• **TASK GOAL**:
Search for the word "Povolit" in the entries. Each line that holds it should be copied.

*** Opening of EXERCISE MATERIAL ***

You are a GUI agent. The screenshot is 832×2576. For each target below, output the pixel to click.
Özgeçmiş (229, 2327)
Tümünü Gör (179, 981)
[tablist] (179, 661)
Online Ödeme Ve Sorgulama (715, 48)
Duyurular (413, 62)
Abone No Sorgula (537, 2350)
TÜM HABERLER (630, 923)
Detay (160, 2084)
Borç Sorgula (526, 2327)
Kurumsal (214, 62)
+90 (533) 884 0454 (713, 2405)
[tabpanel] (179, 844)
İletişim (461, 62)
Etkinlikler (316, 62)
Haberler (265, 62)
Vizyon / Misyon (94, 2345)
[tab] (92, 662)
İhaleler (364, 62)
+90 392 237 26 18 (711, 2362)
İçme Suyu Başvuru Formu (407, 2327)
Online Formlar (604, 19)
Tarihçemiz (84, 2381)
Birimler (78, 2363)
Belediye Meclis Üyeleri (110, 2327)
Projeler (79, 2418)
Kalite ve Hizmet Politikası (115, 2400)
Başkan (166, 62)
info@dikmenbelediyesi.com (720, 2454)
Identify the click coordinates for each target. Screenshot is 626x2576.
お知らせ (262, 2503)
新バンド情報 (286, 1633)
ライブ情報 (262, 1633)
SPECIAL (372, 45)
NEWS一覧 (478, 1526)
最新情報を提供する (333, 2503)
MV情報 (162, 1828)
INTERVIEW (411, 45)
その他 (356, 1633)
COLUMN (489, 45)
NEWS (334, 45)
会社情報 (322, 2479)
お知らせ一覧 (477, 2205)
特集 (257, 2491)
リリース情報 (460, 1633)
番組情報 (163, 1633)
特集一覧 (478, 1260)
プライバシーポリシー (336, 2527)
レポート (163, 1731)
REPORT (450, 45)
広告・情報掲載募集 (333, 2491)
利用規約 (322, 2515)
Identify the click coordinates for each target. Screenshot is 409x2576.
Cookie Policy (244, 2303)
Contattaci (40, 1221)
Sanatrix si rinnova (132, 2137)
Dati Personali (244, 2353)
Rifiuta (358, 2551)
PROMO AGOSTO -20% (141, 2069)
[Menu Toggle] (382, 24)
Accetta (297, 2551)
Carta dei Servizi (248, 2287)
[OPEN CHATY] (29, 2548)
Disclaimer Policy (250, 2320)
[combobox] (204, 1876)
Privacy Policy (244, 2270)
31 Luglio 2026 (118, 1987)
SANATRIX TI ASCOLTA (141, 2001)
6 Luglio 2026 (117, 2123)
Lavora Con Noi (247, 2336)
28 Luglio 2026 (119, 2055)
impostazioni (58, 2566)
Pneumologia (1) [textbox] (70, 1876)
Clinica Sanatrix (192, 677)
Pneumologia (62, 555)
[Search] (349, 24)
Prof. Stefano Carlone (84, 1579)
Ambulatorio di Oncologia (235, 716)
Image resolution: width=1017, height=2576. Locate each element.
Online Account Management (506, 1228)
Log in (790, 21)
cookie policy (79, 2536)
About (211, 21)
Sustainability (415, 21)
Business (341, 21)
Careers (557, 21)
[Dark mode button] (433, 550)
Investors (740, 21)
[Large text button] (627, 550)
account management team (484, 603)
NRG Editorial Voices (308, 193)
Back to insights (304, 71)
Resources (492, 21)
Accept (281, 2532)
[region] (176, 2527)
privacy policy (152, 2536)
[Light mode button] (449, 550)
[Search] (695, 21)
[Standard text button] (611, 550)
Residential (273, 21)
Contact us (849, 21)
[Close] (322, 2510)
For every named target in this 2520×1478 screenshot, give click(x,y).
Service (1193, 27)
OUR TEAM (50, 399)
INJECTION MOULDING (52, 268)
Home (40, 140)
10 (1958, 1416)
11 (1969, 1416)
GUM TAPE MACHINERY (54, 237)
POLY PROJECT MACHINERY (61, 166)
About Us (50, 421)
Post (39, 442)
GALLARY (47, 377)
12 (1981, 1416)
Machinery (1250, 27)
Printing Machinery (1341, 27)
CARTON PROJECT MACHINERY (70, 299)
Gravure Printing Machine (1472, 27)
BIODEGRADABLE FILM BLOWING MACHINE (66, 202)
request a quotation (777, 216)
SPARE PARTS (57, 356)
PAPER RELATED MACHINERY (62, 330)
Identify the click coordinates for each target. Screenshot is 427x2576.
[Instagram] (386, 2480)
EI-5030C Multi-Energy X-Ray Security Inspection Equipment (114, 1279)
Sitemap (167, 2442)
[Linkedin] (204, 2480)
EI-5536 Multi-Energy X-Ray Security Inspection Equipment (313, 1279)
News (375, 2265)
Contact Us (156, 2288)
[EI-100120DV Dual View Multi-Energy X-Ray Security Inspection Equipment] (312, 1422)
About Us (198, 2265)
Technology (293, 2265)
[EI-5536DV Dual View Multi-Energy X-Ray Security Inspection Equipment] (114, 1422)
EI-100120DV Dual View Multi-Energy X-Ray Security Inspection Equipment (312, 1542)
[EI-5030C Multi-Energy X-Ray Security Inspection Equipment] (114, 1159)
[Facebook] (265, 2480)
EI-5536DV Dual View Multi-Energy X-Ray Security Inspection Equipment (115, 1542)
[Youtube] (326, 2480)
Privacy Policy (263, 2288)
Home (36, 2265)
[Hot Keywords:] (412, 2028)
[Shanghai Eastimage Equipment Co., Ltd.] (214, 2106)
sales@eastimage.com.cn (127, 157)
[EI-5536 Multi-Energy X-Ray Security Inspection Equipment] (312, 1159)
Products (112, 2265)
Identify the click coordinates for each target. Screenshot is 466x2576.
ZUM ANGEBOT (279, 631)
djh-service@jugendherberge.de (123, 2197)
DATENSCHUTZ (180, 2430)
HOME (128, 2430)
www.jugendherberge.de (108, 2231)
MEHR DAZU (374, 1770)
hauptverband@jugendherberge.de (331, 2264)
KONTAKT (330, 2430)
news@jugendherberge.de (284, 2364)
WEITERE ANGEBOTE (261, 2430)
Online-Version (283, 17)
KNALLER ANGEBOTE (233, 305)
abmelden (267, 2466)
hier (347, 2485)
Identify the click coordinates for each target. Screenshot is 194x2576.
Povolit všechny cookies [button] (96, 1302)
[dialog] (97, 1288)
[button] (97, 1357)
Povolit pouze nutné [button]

*** Close of EXERCISE MATERIAL ***

• **RESPONSE BELOW**:
Povolit všechny cookies [button] (96, 1302)
Povolit pouze nutné [button]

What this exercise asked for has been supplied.